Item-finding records
·····

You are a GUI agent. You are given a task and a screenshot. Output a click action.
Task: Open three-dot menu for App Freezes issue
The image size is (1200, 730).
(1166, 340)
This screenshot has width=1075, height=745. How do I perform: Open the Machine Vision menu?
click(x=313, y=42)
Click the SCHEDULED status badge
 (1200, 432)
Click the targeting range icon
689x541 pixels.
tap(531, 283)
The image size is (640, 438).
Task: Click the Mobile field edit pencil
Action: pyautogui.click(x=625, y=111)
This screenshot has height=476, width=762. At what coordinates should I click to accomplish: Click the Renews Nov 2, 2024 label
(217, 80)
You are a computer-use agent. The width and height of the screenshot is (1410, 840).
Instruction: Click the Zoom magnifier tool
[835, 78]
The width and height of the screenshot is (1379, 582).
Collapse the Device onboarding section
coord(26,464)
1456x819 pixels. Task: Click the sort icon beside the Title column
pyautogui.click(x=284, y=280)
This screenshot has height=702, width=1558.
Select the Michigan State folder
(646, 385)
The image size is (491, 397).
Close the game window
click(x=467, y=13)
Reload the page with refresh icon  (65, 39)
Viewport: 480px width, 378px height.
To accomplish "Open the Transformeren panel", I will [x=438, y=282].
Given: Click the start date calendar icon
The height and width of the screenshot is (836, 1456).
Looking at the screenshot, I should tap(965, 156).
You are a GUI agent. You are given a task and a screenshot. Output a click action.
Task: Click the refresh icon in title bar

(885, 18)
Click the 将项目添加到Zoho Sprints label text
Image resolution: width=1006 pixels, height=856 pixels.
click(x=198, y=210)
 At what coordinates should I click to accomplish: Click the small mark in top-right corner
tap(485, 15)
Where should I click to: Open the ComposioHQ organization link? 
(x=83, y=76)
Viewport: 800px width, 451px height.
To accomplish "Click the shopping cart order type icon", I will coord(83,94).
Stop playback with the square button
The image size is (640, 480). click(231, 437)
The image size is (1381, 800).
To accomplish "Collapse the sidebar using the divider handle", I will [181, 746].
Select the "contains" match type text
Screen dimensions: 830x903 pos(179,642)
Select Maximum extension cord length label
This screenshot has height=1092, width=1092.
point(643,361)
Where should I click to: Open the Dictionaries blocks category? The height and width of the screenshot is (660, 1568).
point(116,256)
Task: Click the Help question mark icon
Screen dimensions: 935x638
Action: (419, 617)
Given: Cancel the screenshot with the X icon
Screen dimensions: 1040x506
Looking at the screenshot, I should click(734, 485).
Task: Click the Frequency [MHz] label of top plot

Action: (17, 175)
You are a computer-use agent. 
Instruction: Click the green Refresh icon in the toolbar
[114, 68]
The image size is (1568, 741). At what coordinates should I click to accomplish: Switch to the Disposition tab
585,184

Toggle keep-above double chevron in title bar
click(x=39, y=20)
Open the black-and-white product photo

·····

To be done:
List every line of the items above that contains the string "size", treating uppercase and lowercase letters as different.

Written response:
The image size is (1200, 730).
The image size is (640, 438).
The image size is (491, 397).
The image size is (640, 480). click(231, 437)
The image size is (1381, 800).
The image size is (1568, 741). At what coordinates should I click to accomplish: Switch to the Disposition tab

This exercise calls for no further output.